WORK REQUIRED - Each line from the one containing "This screenshot has width=1066, height=835." to the end of the records below should be restated word for word; please leave out all other lines.

═══ MATERIALS PROVIDED ═══

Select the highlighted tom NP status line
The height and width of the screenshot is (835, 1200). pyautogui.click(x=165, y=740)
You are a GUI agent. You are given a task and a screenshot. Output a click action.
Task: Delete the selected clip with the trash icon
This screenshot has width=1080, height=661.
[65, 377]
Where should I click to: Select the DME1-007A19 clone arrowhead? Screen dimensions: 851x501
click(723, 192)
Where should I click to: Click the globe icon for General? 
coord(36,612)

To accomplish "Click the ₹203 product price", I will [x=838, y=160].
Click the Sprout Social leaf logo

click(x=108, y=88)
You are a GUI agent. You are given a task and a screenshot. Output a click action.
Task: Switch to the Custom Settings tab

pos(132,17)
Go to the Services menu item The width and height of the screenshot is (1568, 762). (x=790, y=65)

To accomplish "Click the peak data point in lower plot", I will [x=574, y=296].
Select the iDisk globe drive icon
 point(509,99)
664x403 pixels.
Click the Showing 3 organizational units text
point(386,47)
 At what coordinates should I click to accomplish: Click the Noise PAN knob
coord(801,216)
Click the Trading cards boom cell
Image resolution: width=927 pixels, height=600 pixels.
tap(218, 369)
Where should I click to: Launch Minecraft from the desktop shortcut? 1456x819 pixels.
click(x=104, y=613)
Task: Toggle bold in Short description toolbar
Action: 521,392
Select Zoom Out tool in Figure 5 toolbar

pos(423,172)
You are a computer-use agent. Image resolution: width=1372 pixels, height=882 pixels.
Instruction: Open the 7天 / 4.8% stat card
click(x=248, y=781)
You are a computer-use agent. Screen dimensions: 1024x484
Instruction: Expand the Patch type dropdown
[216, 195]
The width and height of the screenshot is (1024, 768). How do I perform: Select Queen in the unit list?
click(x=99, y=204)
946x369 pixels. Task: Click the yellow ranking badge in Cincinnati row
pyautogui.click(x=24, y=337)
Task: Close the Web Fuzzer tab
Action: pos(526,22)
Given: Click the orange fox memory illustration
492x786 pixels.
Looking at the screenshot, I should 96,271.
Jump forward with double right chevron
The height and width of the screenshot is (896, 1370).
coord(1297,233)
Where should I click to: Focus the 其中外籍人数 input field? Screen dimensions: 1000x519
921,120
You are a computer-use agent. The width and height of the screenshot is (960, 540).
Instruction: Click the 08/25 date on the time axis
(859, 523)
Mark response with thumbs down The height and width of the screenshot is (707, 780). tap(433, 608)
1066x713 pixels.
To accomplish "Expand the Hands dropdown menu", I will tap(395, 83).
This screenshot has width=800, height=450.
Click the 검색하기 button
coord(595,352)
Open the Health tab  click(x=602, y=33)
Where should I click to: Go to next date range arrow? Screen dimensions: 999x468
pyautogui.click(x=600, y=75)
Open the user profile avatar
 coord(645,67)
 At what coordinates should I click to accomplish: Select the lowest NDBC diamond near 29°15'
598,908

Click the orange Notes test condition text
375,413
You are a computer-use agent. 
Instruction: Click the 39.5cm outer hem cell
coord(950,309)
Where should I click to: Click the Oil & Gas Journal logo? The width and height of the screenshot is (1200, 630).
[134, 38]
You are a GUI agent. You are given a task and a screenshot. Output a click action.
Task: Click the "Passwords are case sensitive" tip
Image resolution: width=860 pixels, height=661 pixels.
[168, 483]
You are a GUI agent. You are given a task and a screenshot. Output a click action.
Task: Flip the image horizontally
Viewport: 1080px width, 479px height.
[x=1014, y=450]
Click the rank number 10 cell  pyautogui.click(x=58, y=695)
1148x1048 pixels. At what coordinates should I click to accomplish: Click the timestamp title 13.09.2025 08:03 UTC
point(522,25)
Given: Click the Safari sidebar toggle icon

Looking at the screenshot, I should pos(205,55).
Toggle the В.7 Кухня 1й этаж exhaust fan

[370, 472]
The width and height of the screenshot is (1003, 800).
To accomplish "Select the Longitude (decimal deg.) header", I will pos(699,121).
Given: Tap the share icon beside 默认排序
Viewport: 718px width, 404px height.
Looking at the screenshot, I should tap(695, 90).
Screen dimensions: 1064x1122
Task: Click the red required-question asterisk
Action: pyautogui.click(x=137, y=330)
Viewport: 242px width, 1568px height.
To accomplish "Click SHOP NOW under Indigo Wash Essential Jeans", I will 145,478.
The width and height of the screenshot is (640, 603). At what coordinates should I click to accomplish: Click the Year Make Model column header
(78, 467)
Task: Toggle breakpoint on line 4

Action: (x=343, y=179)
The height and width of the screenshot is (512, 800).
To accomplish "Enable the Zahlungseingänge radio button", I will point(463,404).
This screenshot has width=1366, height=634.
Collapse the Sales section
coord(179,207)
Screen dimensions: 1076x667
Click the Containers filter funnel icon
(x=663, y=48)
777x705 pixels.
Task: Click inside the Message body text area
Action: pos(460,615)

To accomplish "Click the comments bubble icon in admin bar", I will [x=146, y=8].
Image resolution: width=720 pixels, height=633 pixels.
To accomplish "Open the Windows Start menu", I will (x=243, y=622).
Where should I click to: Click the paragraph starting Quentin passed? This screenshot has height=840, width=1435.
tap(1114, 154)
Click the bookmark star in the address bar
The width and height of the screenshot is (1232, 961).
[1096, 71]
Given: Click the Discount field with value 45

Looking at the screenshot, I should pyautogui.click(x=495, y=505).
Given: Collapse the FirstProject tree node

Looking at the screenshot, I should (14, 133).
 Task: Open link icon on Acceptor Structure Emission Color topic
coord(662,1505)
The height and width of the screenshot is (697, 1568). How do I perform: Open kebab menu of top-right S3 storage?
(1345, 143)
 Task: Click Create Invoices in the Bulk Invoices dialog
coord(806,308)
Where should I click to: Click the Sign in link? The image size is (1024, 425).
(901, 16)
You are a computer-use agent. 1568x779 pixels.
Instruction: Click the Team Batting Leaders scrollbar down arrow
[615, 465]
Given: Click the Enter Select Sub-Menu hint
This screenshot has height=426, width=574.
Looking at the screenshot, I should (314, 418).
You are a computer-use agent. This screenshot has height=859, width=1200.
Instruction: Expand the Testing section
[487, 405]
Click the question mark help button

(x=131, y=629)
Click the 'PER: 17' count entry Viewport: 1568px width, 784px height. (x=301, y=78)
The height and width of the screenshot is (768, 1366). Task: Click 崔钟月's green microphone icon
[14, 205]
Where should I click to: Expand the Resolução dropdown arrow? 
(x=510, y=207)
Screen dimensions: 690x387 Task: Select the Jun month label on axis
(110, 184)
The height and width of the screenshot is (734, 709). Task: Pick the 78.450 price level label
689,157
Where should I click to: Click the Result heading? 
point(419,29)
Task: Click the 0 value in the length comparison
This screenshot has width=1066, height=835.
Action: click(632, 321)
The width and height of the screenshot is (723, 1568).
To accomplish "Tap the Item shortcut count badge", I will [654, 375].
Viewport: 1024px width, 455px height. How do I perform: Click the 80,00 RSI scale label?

═══

RESPONSE -
This screenshot has width=1066, height=835.
Action: click(632, 321)
The width and height of the screenshot is (723, 1568).
To accomplish "Tap the Item shortcut count badge", I will [654, 375].
Viewport: 1024px width, 455px height. How do I perform: Click the 80,00 RSI scale label?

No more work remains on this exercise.